The men have pleaded not guilty to terrorism charges. They claim they were entrapped by a federal informant who proposed and directed the plot and then supplied the fake bombs and inactive missile.

These four clients did not plan anything," said Susanne Brody, a lawyer for one of  the defendants.  "The government planned every step of the way."

Federal prosecutors say the defendants are dangerous and a flight risk.

McMahon previously delayed the trial indefinitely. Prosecutors must turn over classified information to defense attorneys and say it could take months.

The alleged plot centered on two Bronx synagogues, and planes at the Stewart Air National Guard base near Newburgh, N.Y.

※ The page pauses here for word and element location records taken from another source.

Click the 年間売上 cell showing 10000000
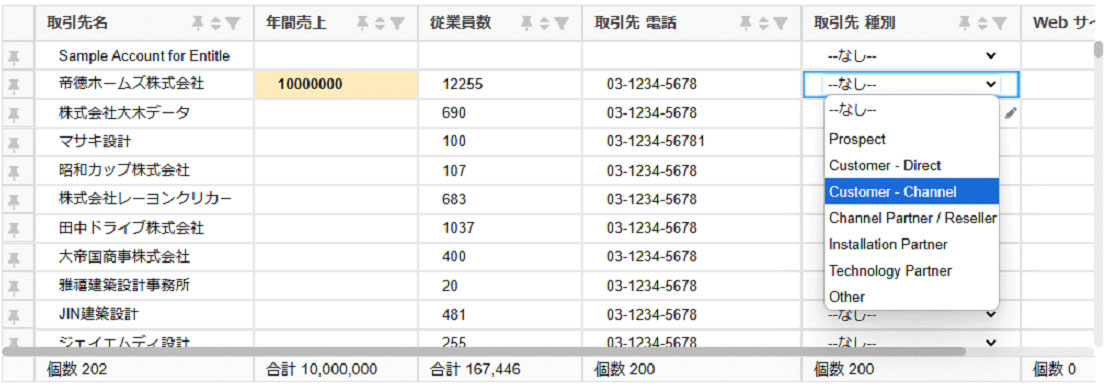This screenshot has width=1108, height=386. (336, 85)
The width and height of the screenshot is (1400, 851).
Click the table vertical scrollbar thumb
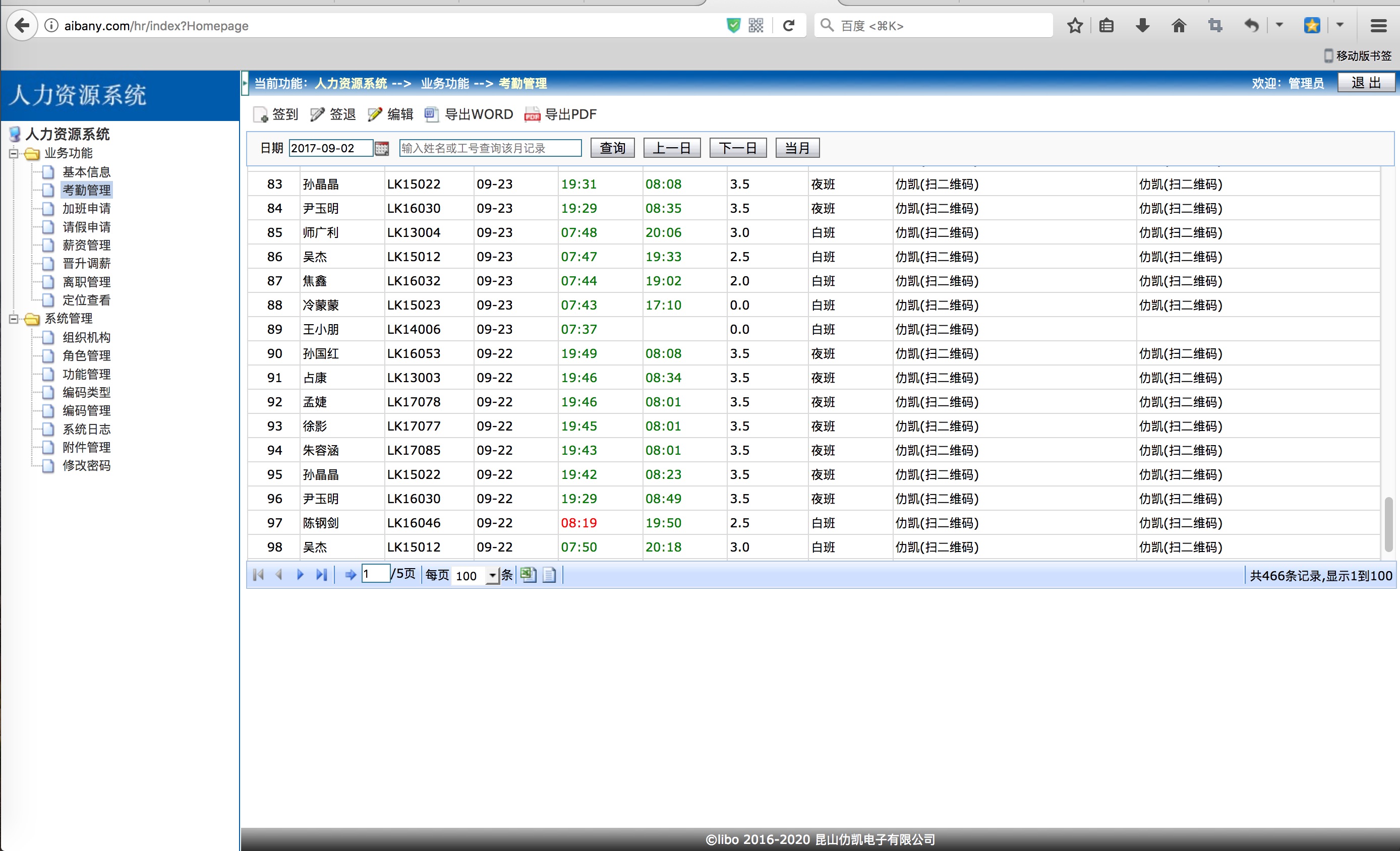(x=1388, y=524)
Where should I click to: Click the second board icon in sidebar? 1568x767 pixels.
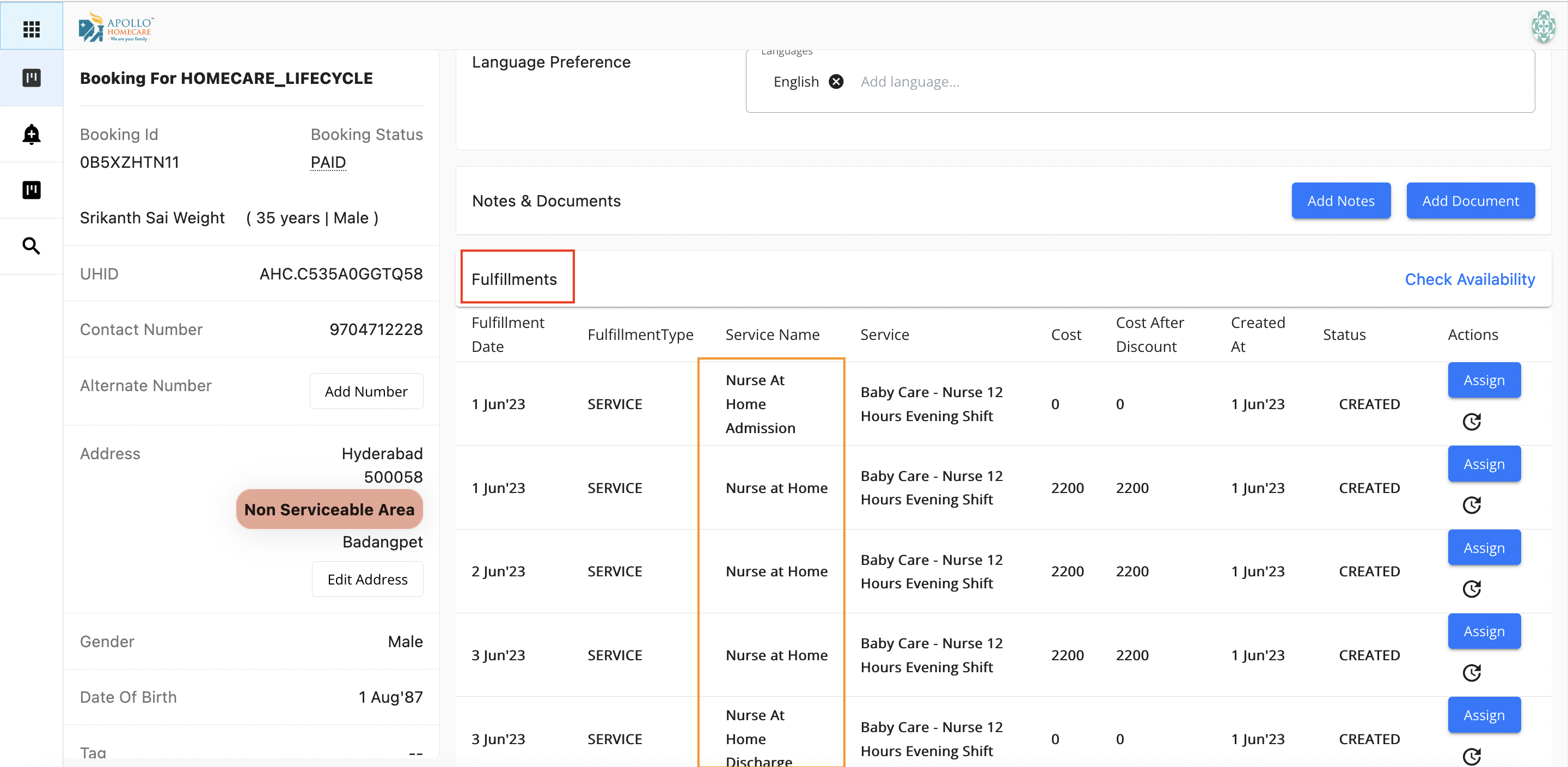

The defendants -- James Cromitie, 44; Onta Williams, 32; David Williams , 28; and Laguerre Payen , 27 -- are accused of placing what they believed were bombs outside two Bronx synagogues in May of 2009. The Newburgh men are also accused of planning to use what they thought was a live Stinger missile against planes at an Air National Guard base.

Earlier this year they filed a dismissal motion which called the plot “a government-inspired creation from Day 1.” Though the motion was denied, attorneys for the accused men said the informant chose the targets, offered payment, provided maps and bought the only real weapon involved, a handgun.